Collected data entries
- - - - - - -
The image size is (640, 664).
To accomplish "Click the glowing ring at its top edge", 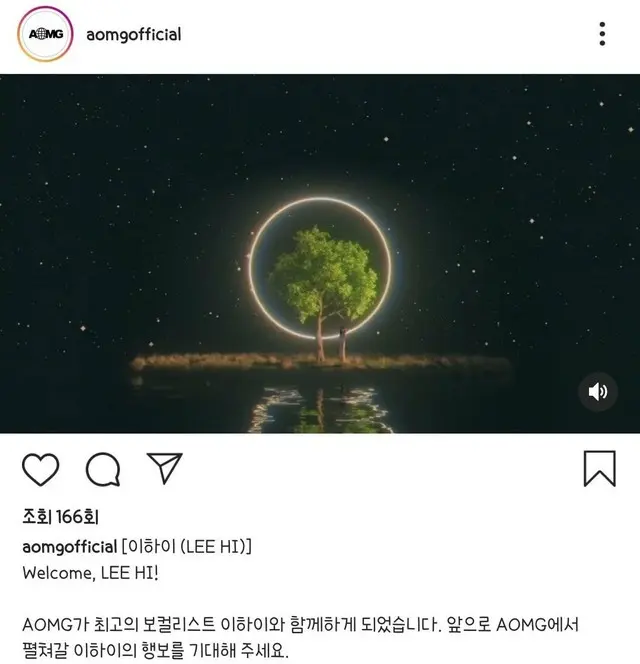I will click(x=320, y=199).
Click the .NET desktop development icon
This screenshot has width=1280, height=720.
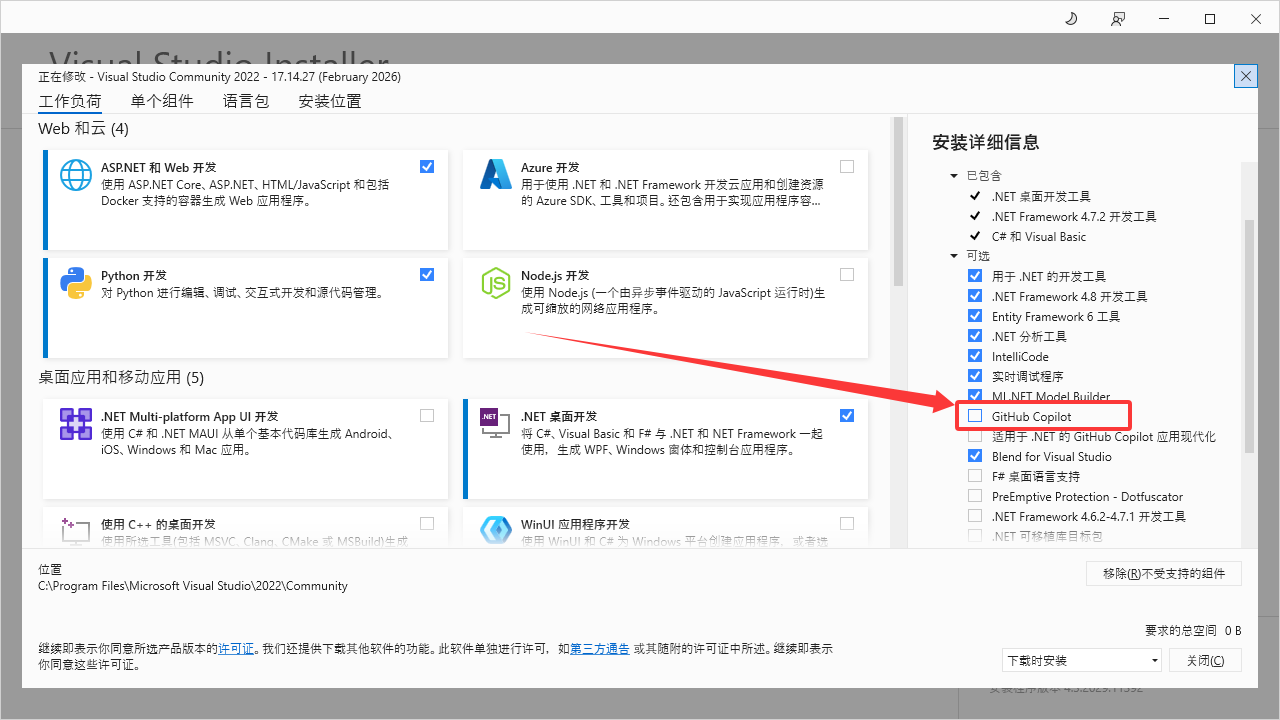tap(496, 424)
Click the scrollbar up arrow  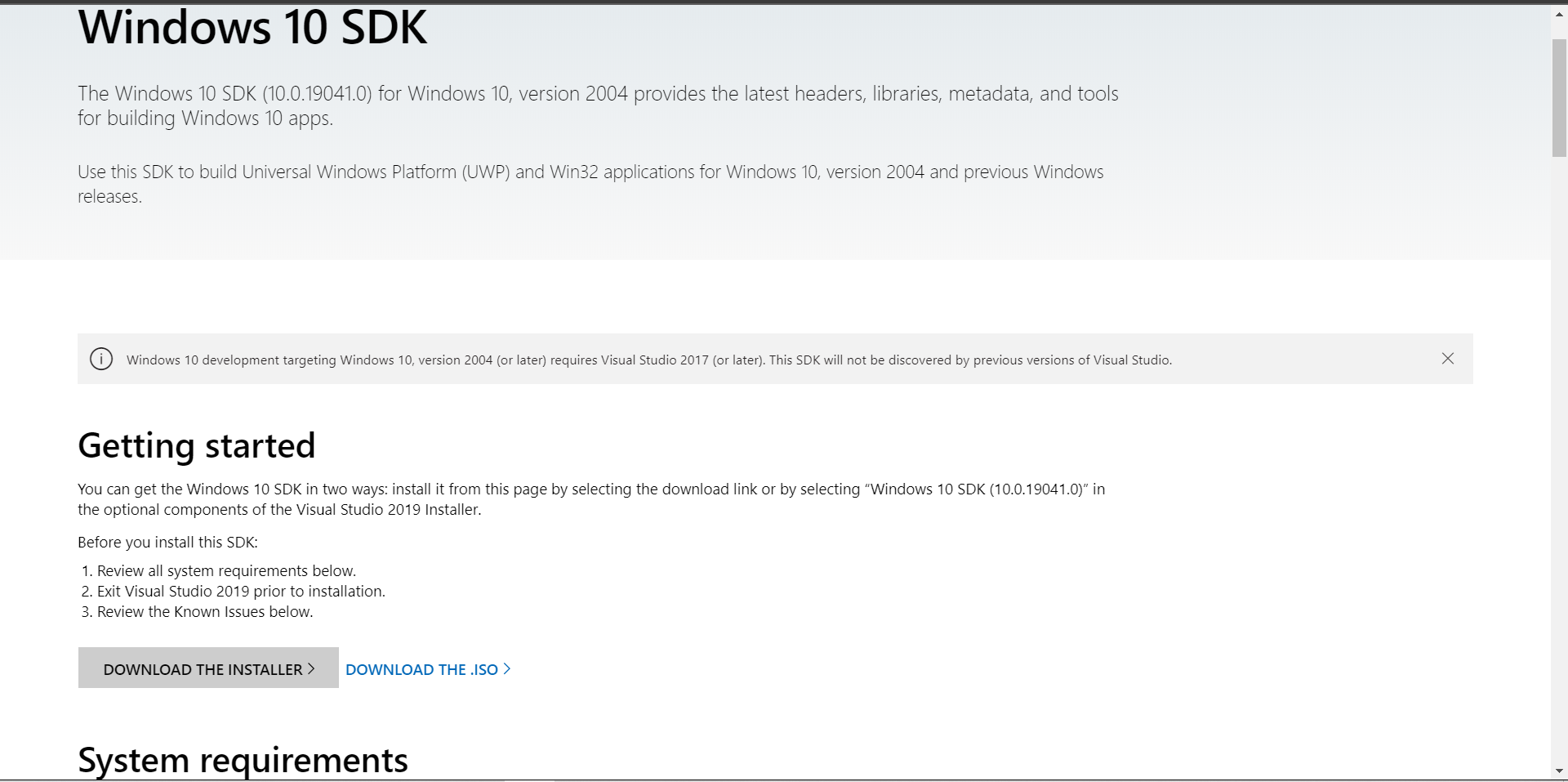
- - - - - - -
**Task item:**
Output only the lines that run from the line containing "Click the .NET desktop development icon" to the last line of the data, exactly as they stand and without pictures.

**Response to the exercise:**
Click the .NET desktop development icon
This screenshot has width=1280, height=720.
tap(496, 424)
Click the scrollbar up arrow  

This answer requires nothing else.